MATERIAL SHOWN Start Marker
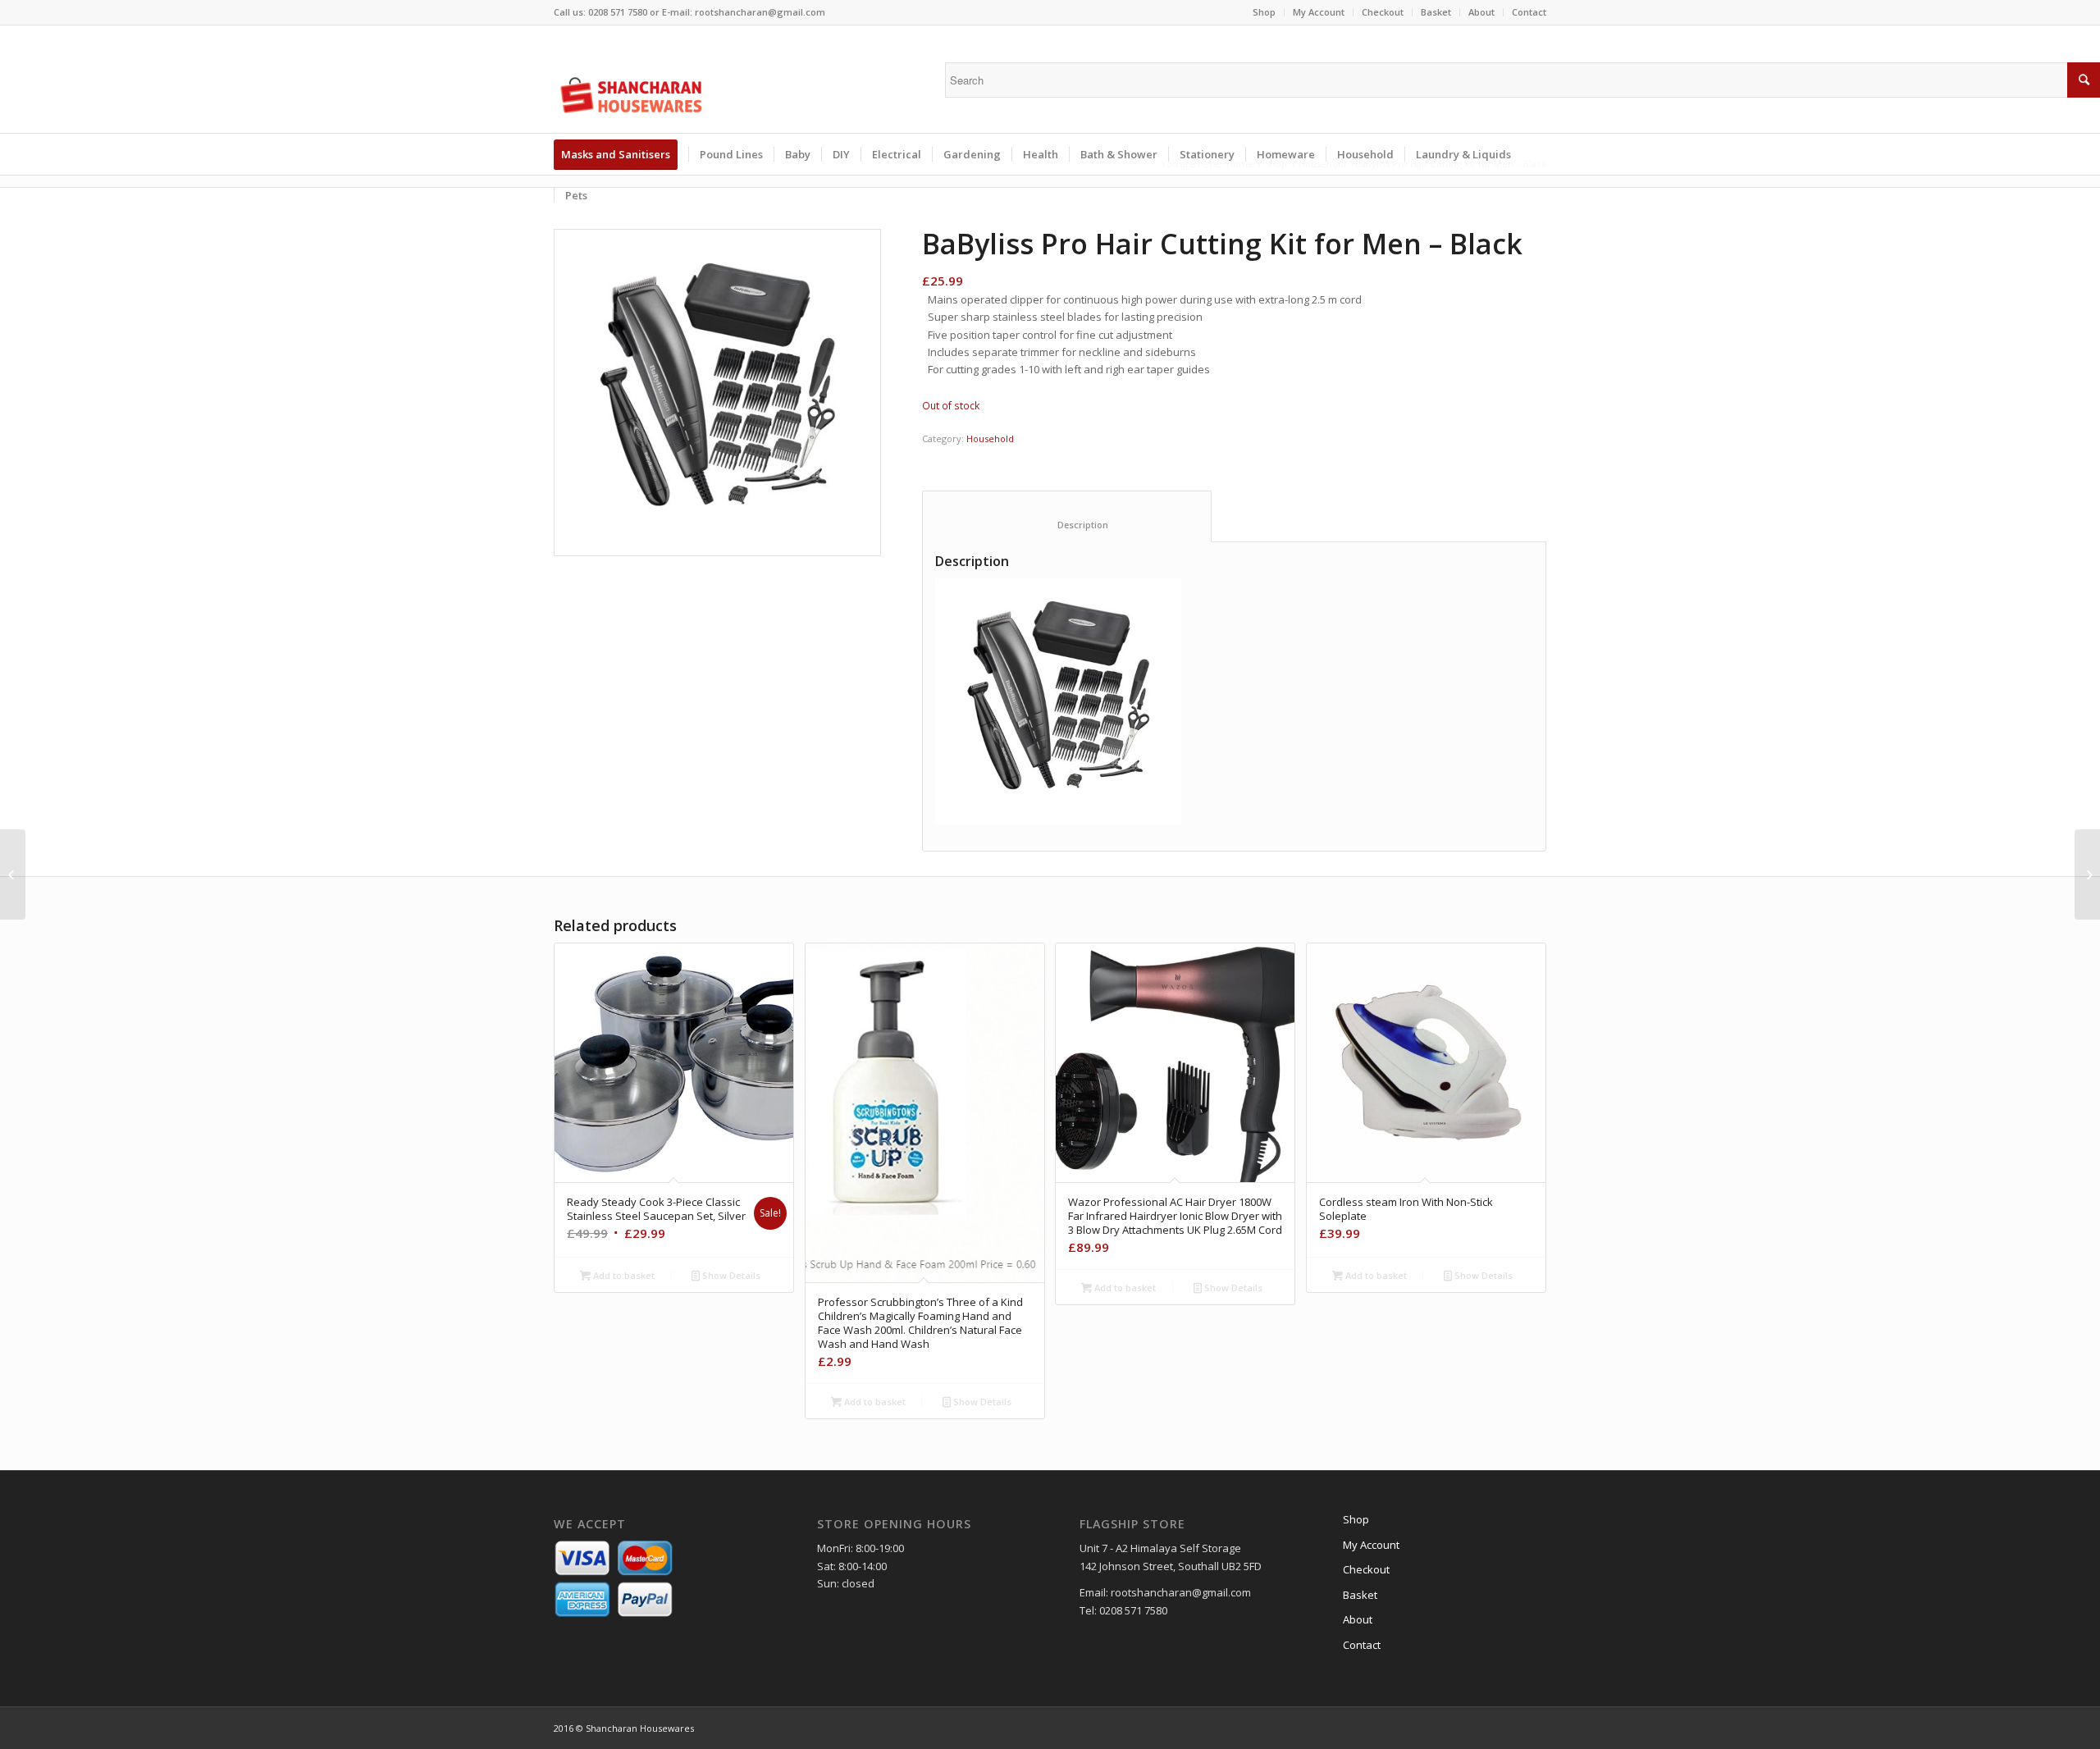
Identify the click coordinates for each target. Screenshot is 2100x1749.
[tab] (1067, 516)
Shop (1264, 12)
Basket (1436, 12)
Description (1067, 524)
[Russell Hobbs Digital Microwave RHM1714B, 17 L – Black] (12, 874)
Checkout (1383, 12)
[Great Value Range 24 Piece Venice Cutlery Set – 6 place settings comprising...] (2087, 874)
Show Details (730, 1275)
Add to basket (623, 1275)
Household (990, 438)
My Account (1318, 12)
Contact (1529, 12)
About (1481, 12)
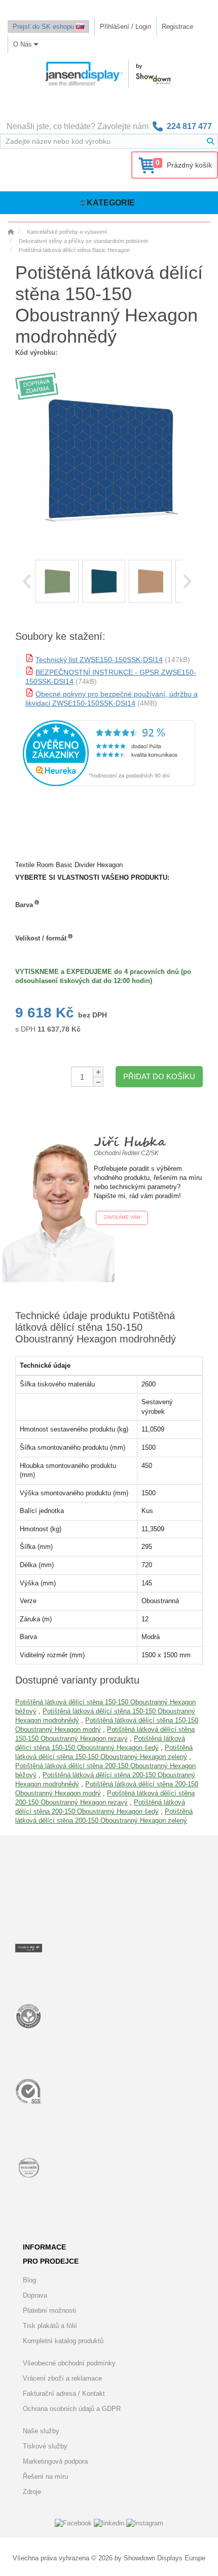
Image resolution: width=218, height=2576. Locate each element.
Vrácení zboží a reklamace (62, 2378)
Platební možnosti (49, 2310)
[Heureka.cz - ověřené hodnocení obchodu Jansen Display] (109, 784)
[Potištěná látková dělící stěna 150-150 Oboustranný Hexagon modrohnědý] (57, 581)
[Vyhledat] (210, 141)
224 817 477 (189, 126)
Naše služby (41, 2431)
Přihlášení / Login (125, 26)
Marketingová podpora (55, 2461)
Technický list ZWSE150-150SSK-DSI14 (99, 660)
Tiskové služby (45, 2446)
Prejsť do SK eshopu (44, 26)
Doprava (35, 2295)
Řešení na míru (45, 2476)
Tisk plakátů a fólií (50, 2325)
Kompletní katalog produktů (63, 2341)
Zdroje (32, 2492)
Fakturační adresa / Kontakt (64, 2393)
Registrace (177, 26)
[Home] (11, 232)
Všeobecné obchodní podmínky (69, 2363)
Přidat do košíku (159, 1076)
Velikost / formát (40, 938)
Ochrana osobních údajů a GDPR (72, 2409)
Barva (24, 905)
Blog (29, 2280)
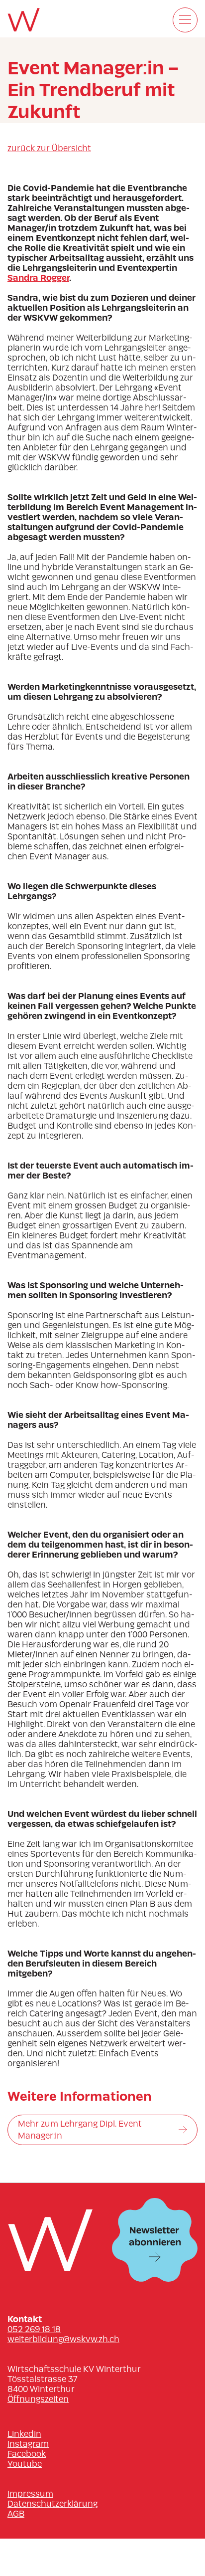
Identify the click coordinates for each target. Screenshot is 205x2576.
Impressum (30, 2494)
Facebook (26, 2454)
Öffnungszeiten (38, 2399)
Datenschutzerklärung (52, 2504)
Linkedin (24, 2434)
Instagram (28, 2444)
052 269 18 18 (34, 2329)
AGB (15, 2514)
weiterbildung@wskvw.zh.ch (63, 2339)
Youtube (24, 2464)
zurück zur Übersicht (49, 148)
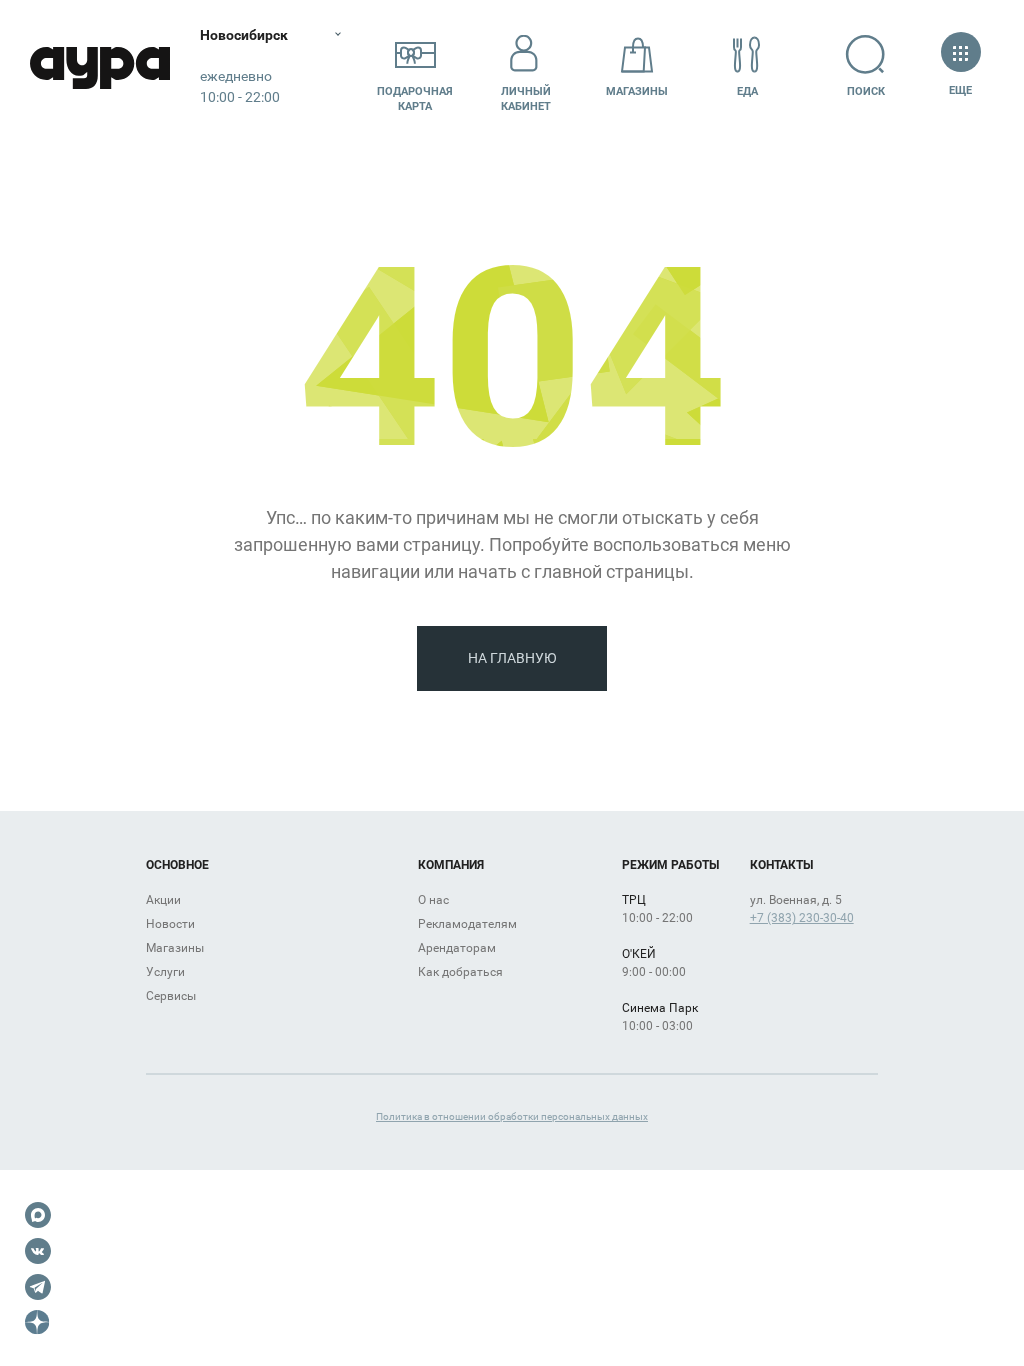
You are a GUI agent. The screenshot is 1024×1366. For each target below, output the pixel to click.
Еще (961, 90)
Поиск (866, 91)
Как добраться (460, 972)
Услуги (165, 972)
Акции (163, 900)
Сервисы (171, 996)
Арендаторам (457, 948)
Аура (100, 67)
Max (38, 1215)
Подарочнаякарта (415, 99)
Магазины (637, 91)
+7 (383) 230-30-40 (802, 918)
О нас (433, 900)
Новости (170, 924)
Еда (747, 91)
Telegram (38, 1287)
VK (38, 1251)
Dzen (38, 1323)
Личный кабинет (526, 99)
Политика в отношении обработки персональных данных (512, 1116)
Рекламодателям (467, 924)
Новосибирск (244, 35)
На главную (512, 658)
MATERIAL SHOWN End Marker
> [PROBLEM]:
Should there be pictures in the data, leave them out and return the rest exactly.

> [YOUR RESPONSE]:
Identify the click coordinates for each target. Screenshot is 2100x1749.
[tab] (1067, 516)
Shop (1264, 12)
Basket (1436, 12)
Description (1067, 524)
[Russell Hobbs Digital Microwave RHM1714B, 17 L – Black] (12, 874)
Checkout (1383, 12)
[Great Value Range 24 Piece Venice Cutlery Set – 6 place settings comprising...] (2087, 874)
Show Details (730, 1275)
Add to basket (623, 1275)
Household (990, 438)
My Account (1318, 12)
Contact (1529, 12)
About (1481, 12)
Image resolution: width=218, height=2576. Locate each element.
Vrácení zboží a reklamace (62, 2378)
Platební možnosti (49, 2310)
[Heureka.cz - ověřené hodnocení obchodu Jansen Display] (109, 784)
[Potištěná látková dělící stěna 150-150 Oboustranný Hexagon modrohnědý] (57, 581)
[Vyhledat] (210, 141)
224 817 477 (189, 126)
Naše služby (41, 2431)
Přihlášení / Login (125, 26)
Marketingová podpora (55, 2461)
Technický list ZWSE150-150SSK-DSI14 (99, 660)
Tiskové služby (45, 2446)
Prejsť do SK eshopu (44, 26)
Doprava (35, 2295)
Řešení na míru (45, 2476)
Tisk plakátů a fólií (50, 2325)
Kompletní katalog produktů (63, 2341)
Zdroje (32, 2492)
Fakturační adresa / Kontakt (64, 2393)
Registrace (177, 26)
[Home] (11, 232)
Všeobecné obchodní podmínky (69, 2363)
Přidat do košíku (159, 1076)
Velikost / formát (40, 938)
Ochrana osobních údajů a GDPR (72, 2409)
Barva (24, 905)
Blog (29, 2280)
Identify the click coordinates for each target. Screenshot is 205x2576.
Impressum (30, 2494)
Facebook (26, 2454)
Öffnungszeiten (38, 2399)
Datenschutzerklärung (52, 2504)
Linkedin (24, 2434)
Instagram (28, 2444)
052 269 18 18 (34, 2329)
AGB (15, 2514)
weiterbildung@wskvw.zh.ch (63, 2339)
Youtube (24, 2464)
zurück zur Übersicht (49, 148)
You are a GUI agent. The screenshot is 1024×1366. For each target below, output the pixel to click.
Еще (961, 90)
Поиск (866, 91)
Как добраться (460, 972)
Услуги (165, 972)
Акции (163, 900)
Сервисы (171, 996)
Арендаторам (457, 948)
Аура (100, 67)
Max (38, 1215)
Подарочнаякарта (415, 99)
Магазины (637, 91)
+7 (383) 230-30-40 (802, 918)
О нас (433, 900)
Новости (170, 924)
Еда (747, 91)
Telegram (38, 1287)
VK (38, 1251)
Dzen (38, 1323)
Личный кабинет (526, 99)
Политика в отношении обработки персональных данных (512, 1116)
Рекламодателям (467, 924)
Новосибирск (244, 35)
На главную (512, 658)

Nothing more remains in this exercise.